Новалис (наст. имя Фридрих вон Гарденберг) — самый значительный поэт и прозаик иенского романтизма, оригинальный и глубокий мыслитель. Его литературная деятельность продолжалась недолго. Многие сочинения Новалиса были опубликованы после его смерти Ф. Шлегелем и Л. Тиком.
«Фрагменты» — один из важнейших трудов в творчестве Новалиса. В нем в большой степени отражена культура романтизма. Здесь затронуты многие отрасли знаний — естественные науки, религия, философия, искусство, эстетика. При жизни Новалиса в журнале «Атенеум» в 1798 г. под названием «Цветочная пыль» появилась лишь незначительная часть фрагментов, другие печатались в изданиях Ф. Шлегеля и Л. Тика.
Поэзия на деле есть абсолютно–реальное.

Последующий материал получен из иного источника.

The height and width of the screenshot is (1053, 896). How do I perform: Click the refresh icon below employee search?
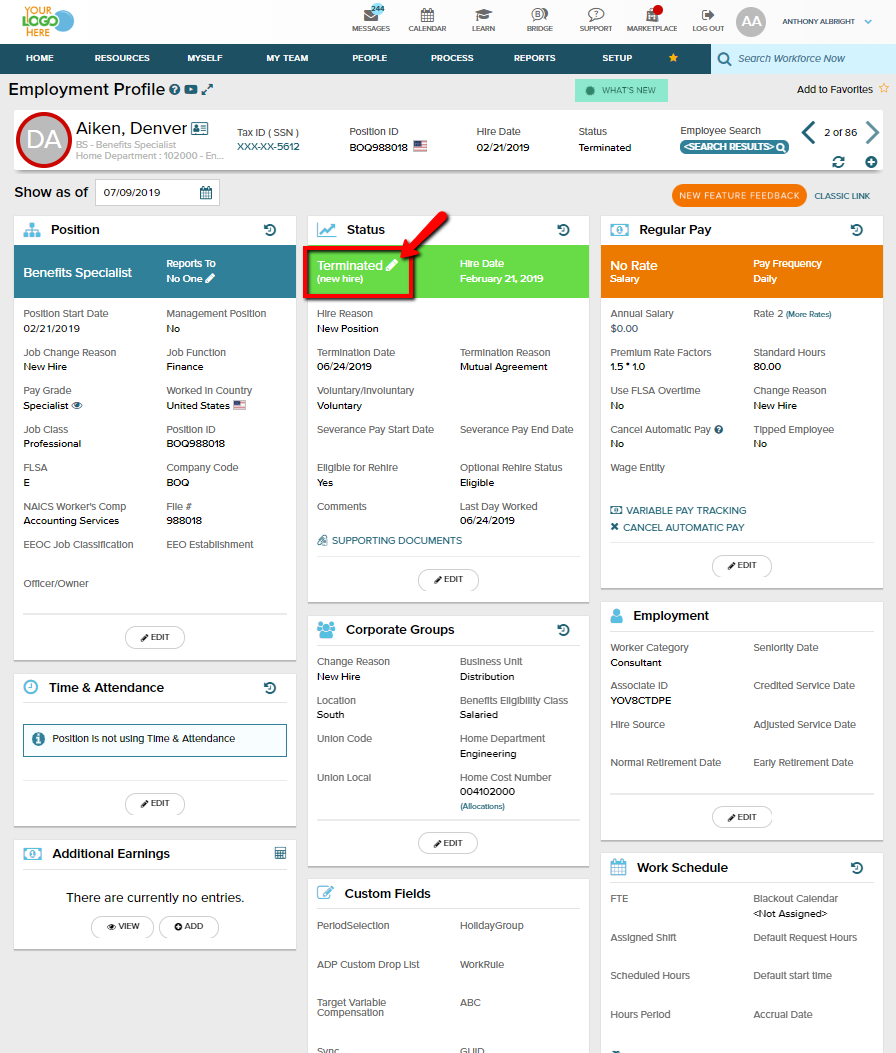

Это средоточие моей философии. Чем больше поэзии, тем ближе к действительности.
Поэзия — героиня философии. Философия поднимает поэзию до значения основного принципа. Она помогает нам познать ценность поэзии. Философия есть теория поэзии. Она показывает нам, что есть поэзия, — поэзия есть все и вся.
Разобщение поэта и мыслителя — только видимость, и оно в ущерб обоим. Это знак болезни и болезненных обстоятельств.
Придет прекрасная пора, и люди ничего читать другого не будут, как только прекрасные произведения, создания художественной литературы. Все остальные книги суть только средства, и их забывают, лишь только они уже более не являются пригодными средствами — а в этом качестве книги сохраняются недолго.
Поэт постигает природу лучше, нежели разум ученого.
Поэт и жрец были вначале одно, и лишь последующие времена разделили их. Однако истинный поэт всегда оставался жрецом, так же как истинный жрец — поэтом. И не должно ли грядущее снова привести к старому состоянию вещей?
Мир человеческий есть всеобщий орган богов — поэзия соединяет их так же, как она соединяет нас.
Чувство поэзии имеет много общего с чувством мистического. Это чувство особенного, личностного, неизведанного, сокровенного, должного раскрыться, необходимо–случайного. Оно представляет непредставимое, зрит незримое, чувствует неощутимое и т. д. Критика поэзии есть вещь невозможная. Трудно уже бывает решить, — а это единственно и поддается установлению, — является ли что‑либо поэтическим или нет. Поэт воистину творит в беспамятстве, оттого все в нем мыслимо. Он представляет собою в самом действительном смысле тождество субъекта и объекта, души и внешнего мира. Отсюда смысл бесконечности прекрасной поэмы — вечность. Чувство поэзии в близком родстве с чувством пророческим и с религиозным чувством провиденья вообще. Поэт упорядочивает, связывает, выбирает, измышляет, и для него самого непостижимо, почему именно так, а не иначе.
Не должны ли основные законы воображения быть противоположными (не обратными) законами логики?
Абсолютизация, придание универсального смысла, классификация индивидуального момента, индивидуальной ситуации и т. д. составляют существо всякого претворения в романтизм (см. «Мейстер»[1], сказка).
Это в высшей степени понятно, почему к концу все претворяется в поэзию. Разве и мир к концу не претворяется в душевность?
Только индивидуум интересен, отсюда все классическое не индивидуально.
Поэзия растворяет чужое бытие в своем собственном.
В истинных поэмах нет другого единства, кроме единства душевного настроения.
Совершенная вещь говорит не только о себе, она говорит о целом мире, родственном ей. Над каждою совершенной вещью носится как бы покрывало вечной девы, и от легчайшего прикосновения оно превращается в магический туман, из которого для провидца возникает образ облачной колесницы. Не только самое античность созерцаем мы в античности. Она есть сразу и небо, и подзорная труба, и неподвижная звезда, — следовательно, подлинное откровение высочайшего мира.
Не слишком верьте тому, что античность и все совершенное созданы. В такой же мере они созданы, как условленный знак милого друга в ночи создает образ возлюбленной, как искра создается прикосновением к проводу или же как звезда создается движением в нашем глазу.